= Egerton Smith =

British newspaper publisher, editor (1774–1841)

Egerton Smith (19 June 1774 – 18 November 1841) was a Liverpool publisher, founder of the Liverpool Mercury.

==Biography==

Egerton Smith was the son of Egerton Smith the elder (died 1788) and Ann Prescott. He joined his mother and then his brother in the family firm, making navigational instruments, and took out a patent for one invention in 1809. However, he increasingly turned towards printing and publishing. He founded the Liverpool Mercury newspaper in 1811, and a weekly magazine, The Kaleidoscope, in 1818. Smith was also active in founding mechanics institutes and became a well-known local philanthropist.

He was one of the founders of the Strangers' Friend Society, a local charity which helped the poor at their homes.

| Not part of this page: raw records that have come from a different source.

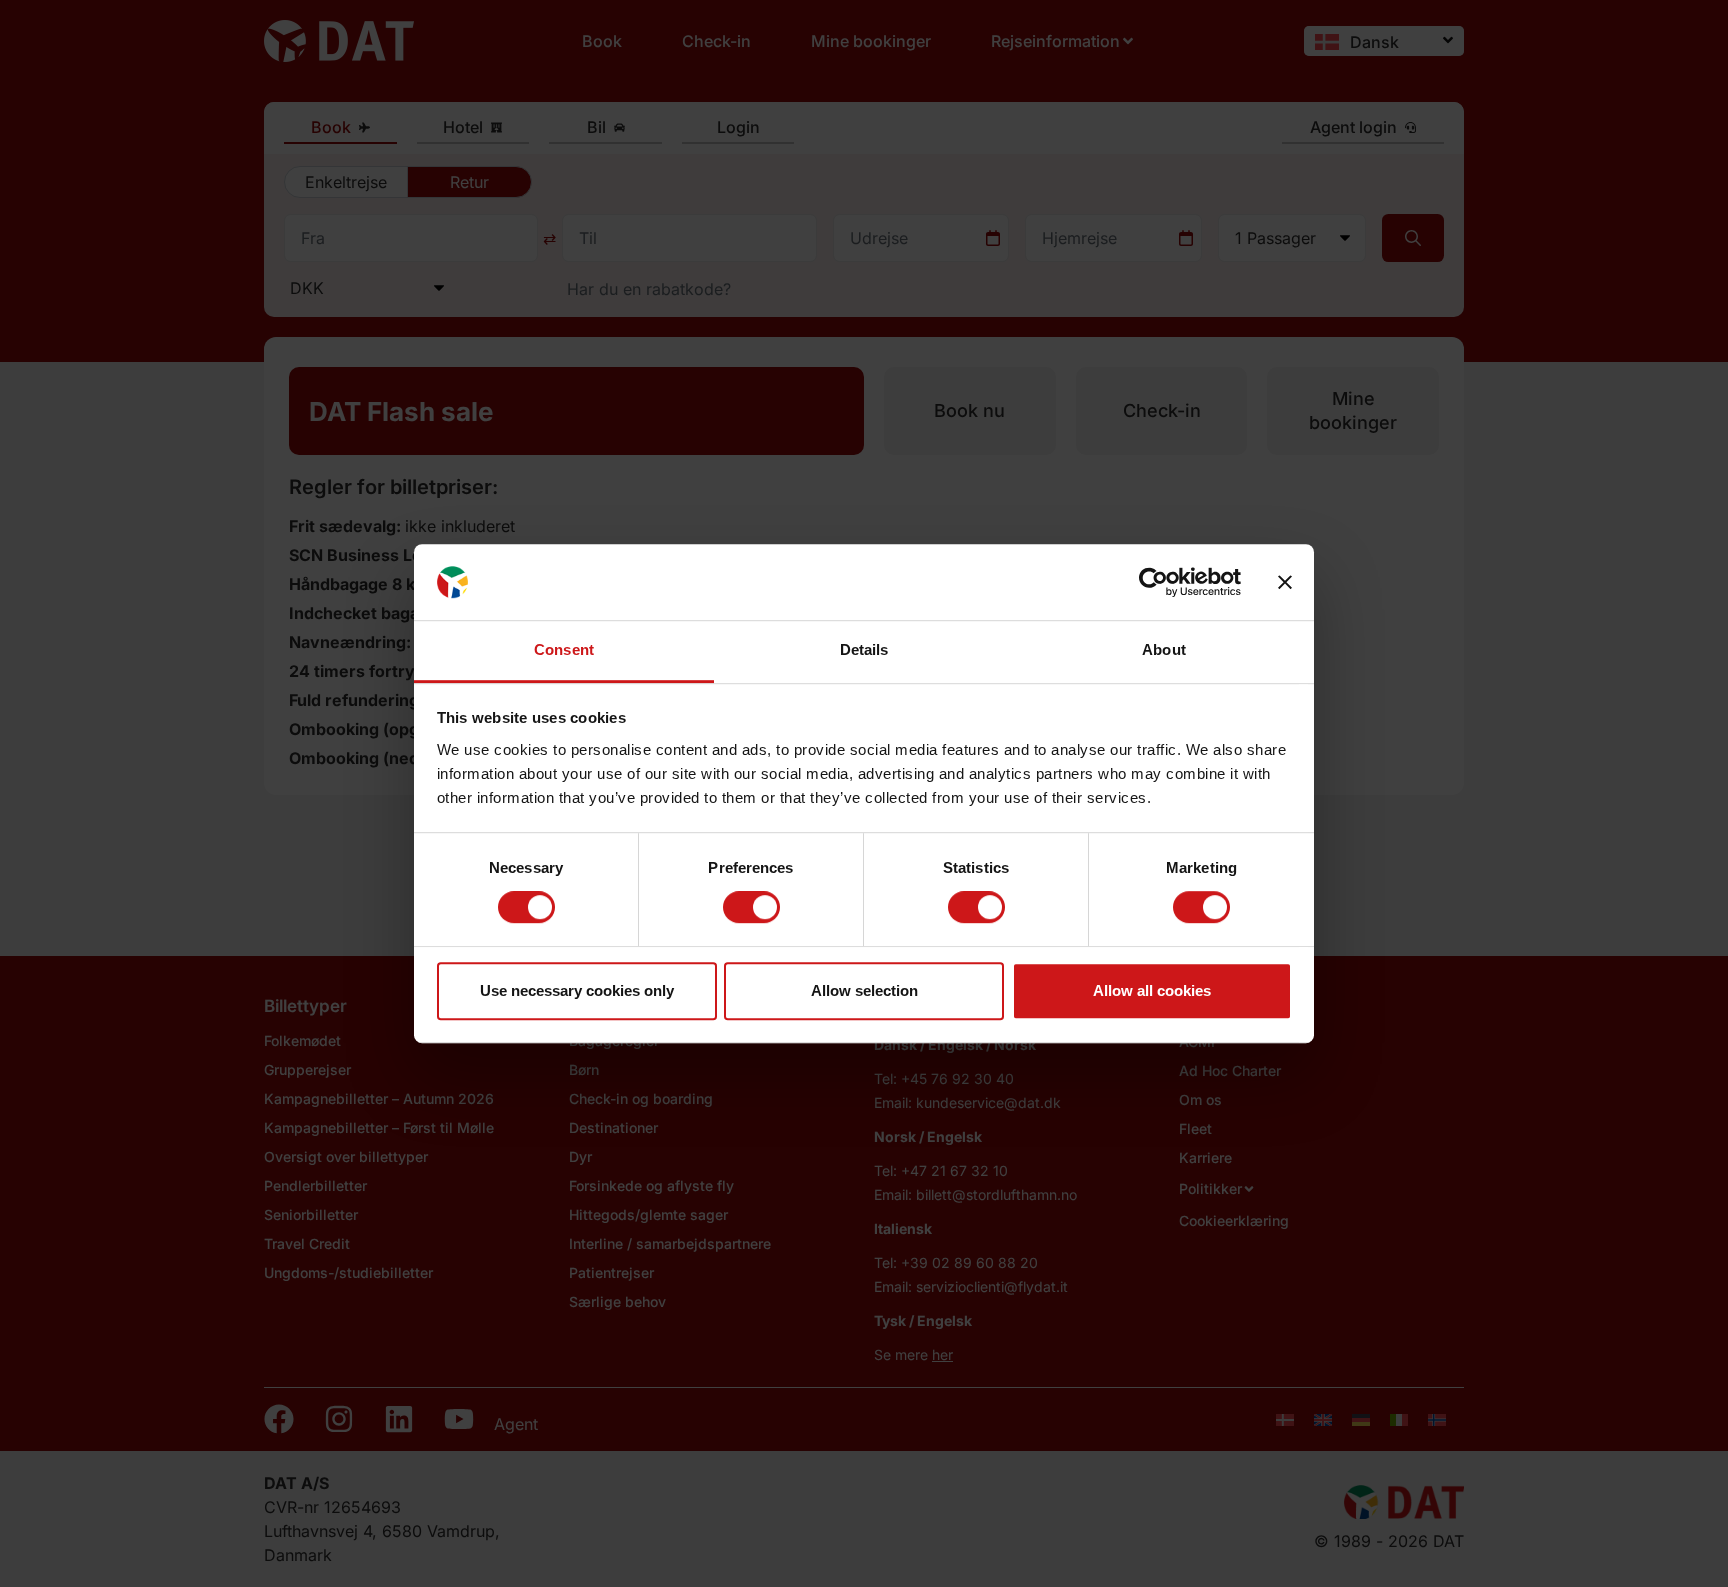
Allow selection (864, 990)
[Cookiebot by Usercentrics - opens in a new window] (1153, 582)
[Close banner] (1285, 582)
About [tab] (1164, 650)
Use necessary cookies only (577, 990)
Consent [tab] (564, 650)
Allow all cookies (1152, 990)
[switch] (751, 907)
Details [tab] (864, 650)
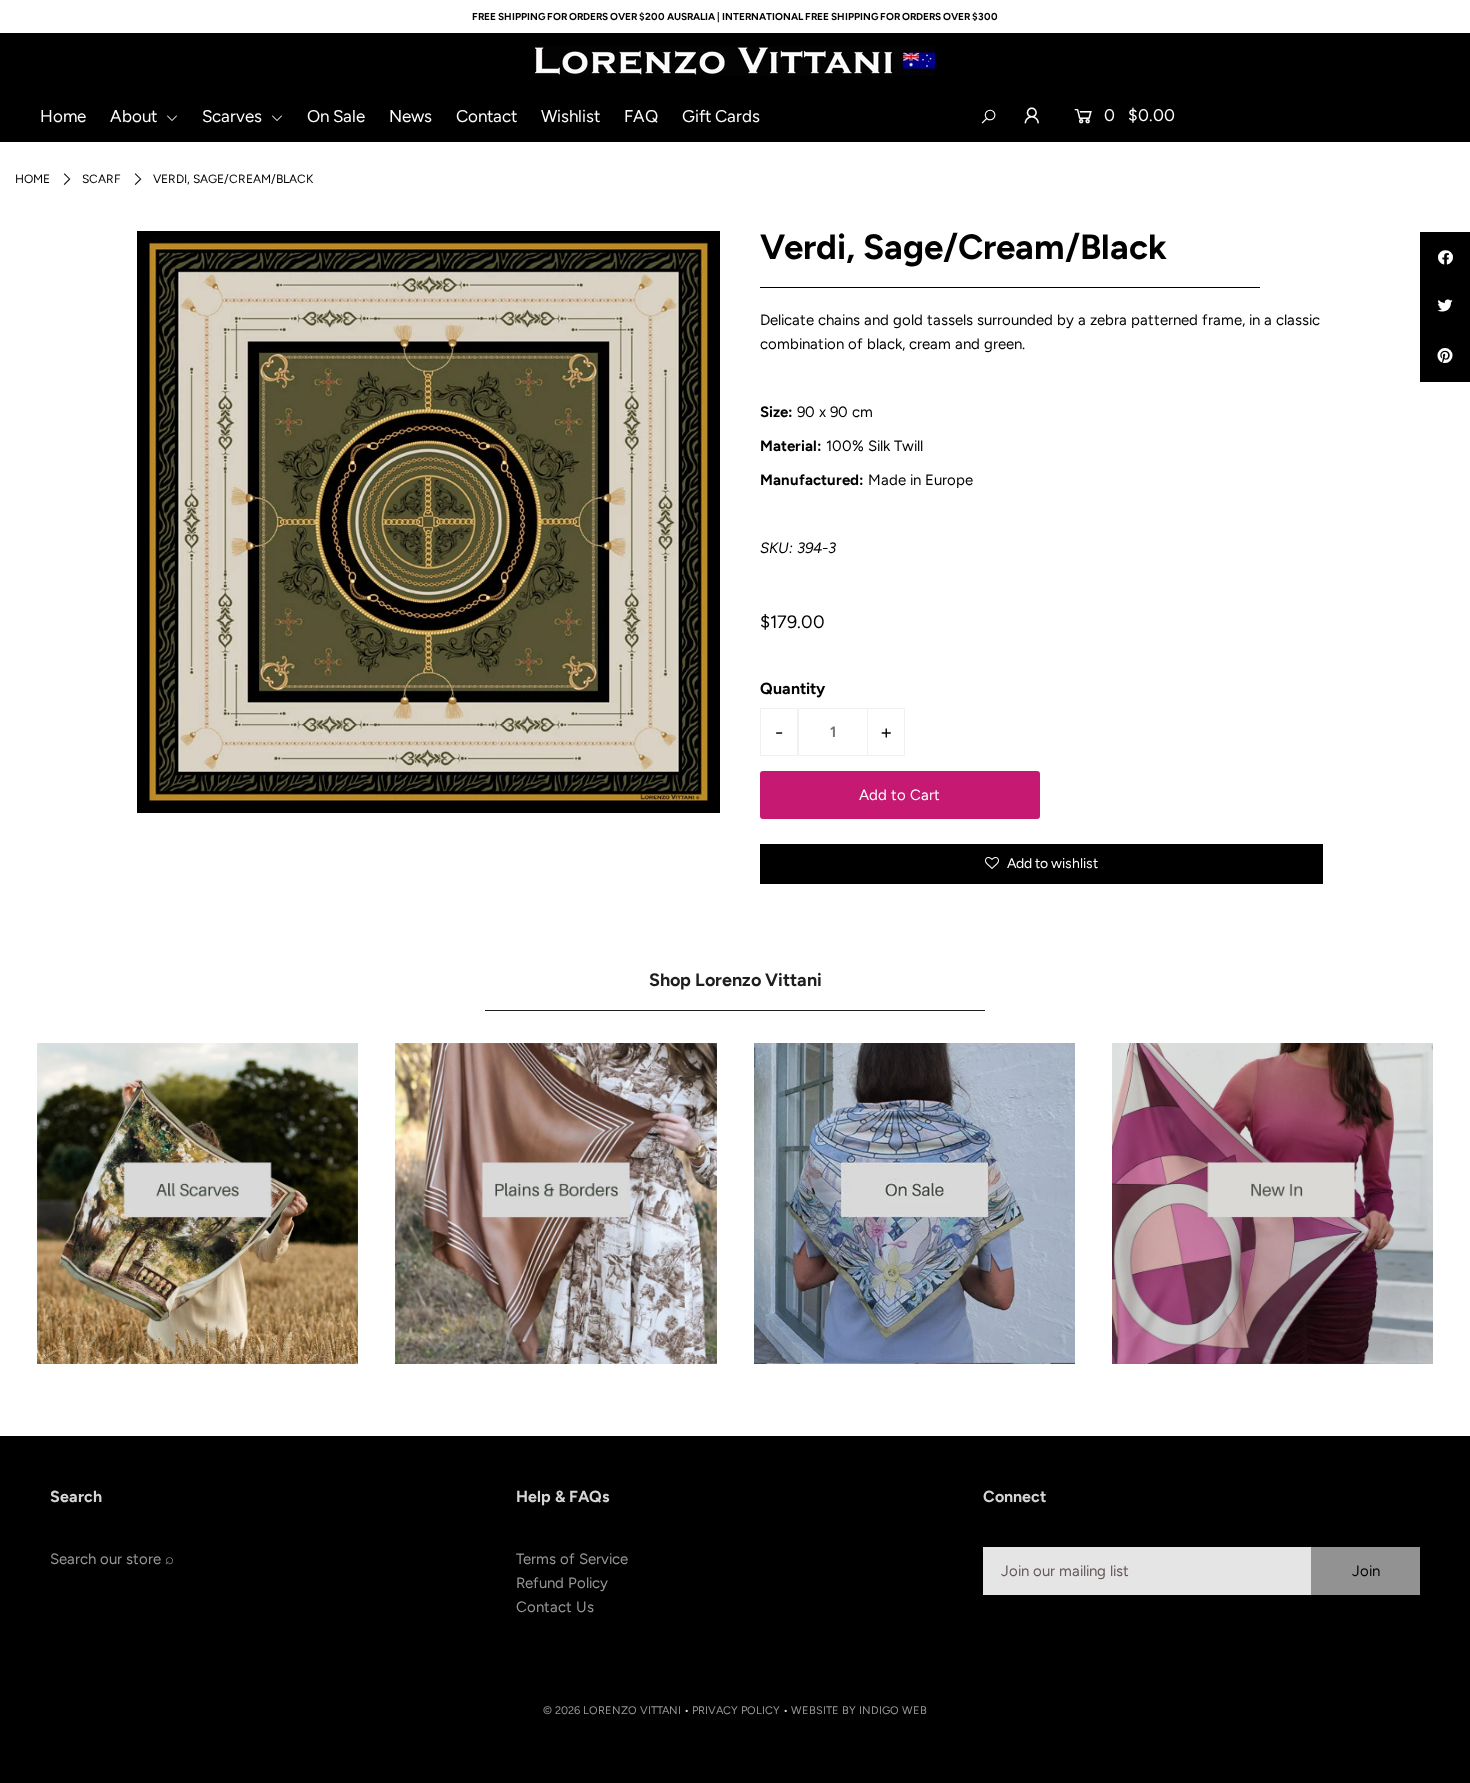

His grandson was Egerton Smith Castle F.S.A., an author, antiquarian, and swordsman, and an early practitioner of reconstructed historical fencing.

==Animal welfare==

Smith authored an early book supportive of animal welfare. It was first published in an anthology of prose and verse, The Melange, in 1834. It was published separately as The Elysium of Animals: A Dream in 1836. The Monthly Review for 1836 commented:

That the author has succeeded in his endeavour to exhibit to the reader the odious character of wanton severity towards the lower animals, in a more forcible light than the common observer would discover for himself we admit. He has also put the subject upon such a ground, and treated it in such a shape as will naturally arouse the attention of the young, and the unreflecting. At the same time, we feel that he sometimes pitches his appeals too high, and that thereby he has run the risk of defeating the very object he had in view. For instance – and we care not by what human authority he backs his conjecture – it seems to us quite unnecessary, in pleading in behalf of the inferior animals, to suppose that they may enjoy a future state of existence.